• **Stated goal 1**
Reproduce the passage of the pip bug report from "LookupError: unknown encoding: utf16-le" to "Endian as well.".
• **Stated goal 2**
List each environment setting that the pip bug report gives, with its value.

• **Page extract**
LookupError: unknown encoding: utf16-le · Issue #6054 · pypa/pip (original) (raw)

Environment

pip version: 18.1
Python version: 3.7.1
OS: Fedora 30 s390x

This is a bug that manifests itself on a Big Endian architecture, when the tests are run.
However it can be examined on Little Endian as well.

Description

This is the test failure on s390x:

=================================== FAILURES ===================================
____________________ TestEncoding.test_auto_decode_utf16_le ____________________
self = <tests.unit.test_utils.TestEncoding object at 0x3ff9cb5b5c0>
    def test_auto_decode_utf16_le(self):
        data = (
            b'\xff\xfeD\x00j\x00a\x00n\x00g\x00o\x00=\x00'
            b'=\x001\x00.\x004\x00.\x002\x00'
        )

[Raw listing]
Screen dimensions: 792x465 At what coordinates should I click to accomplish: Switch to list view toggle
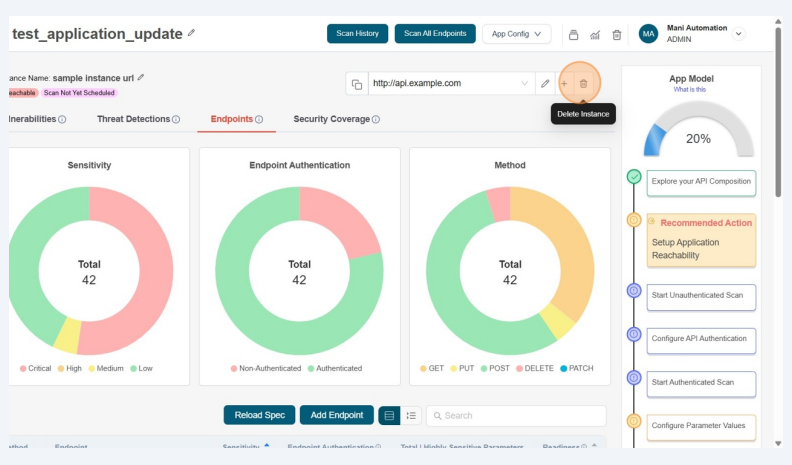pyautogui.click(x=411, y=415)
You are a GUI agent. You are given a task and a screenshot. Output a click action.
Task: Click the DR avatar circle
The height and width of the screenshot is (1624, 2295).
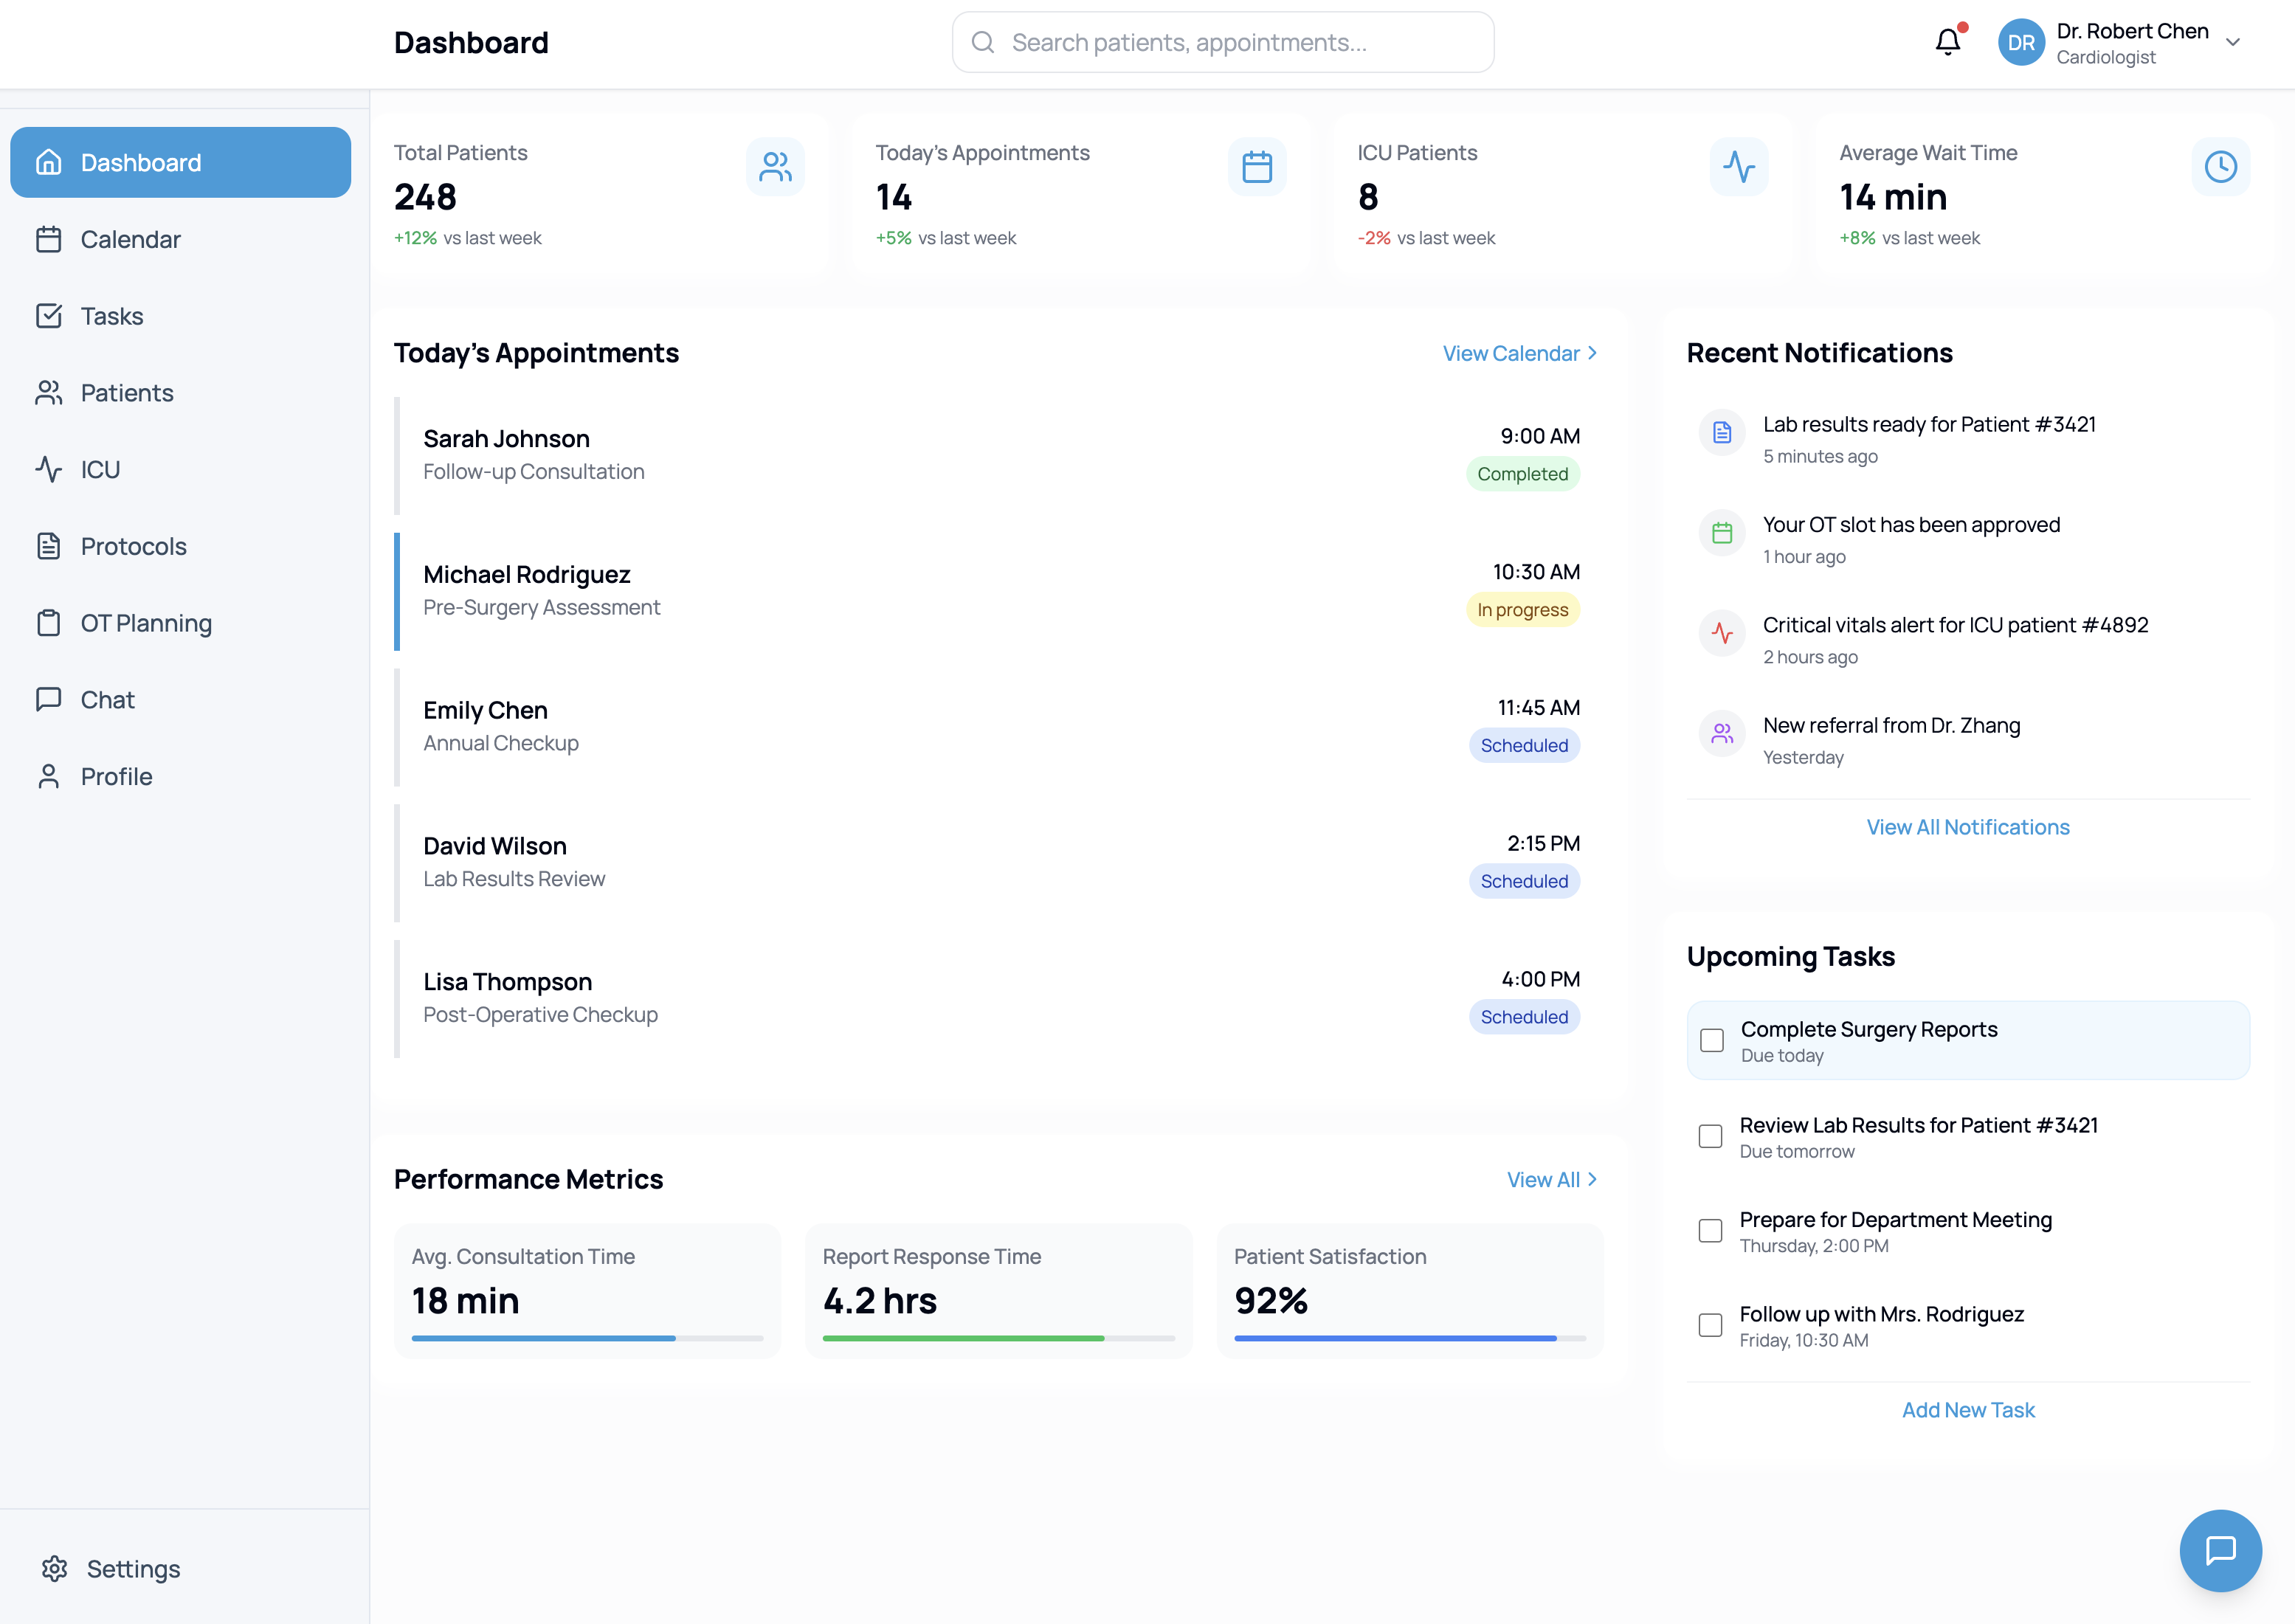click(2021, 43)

• **Result 1**
LookupError: unknown encoding: utf16-le · Issue #6054 · pypa/pip (original) (raw)

Environment

pip version: 18.1
Python version: 3.7.1
OS: Fedora 30 s390x

This is a bug that manifests itself on a Big Endian architecture, when the tests are run.
However it can be examined on Little Endian as well.

• **Result 2**
- pip version: 18.1
- Python version: 3.7.1
- OS: Fedora 30 s390x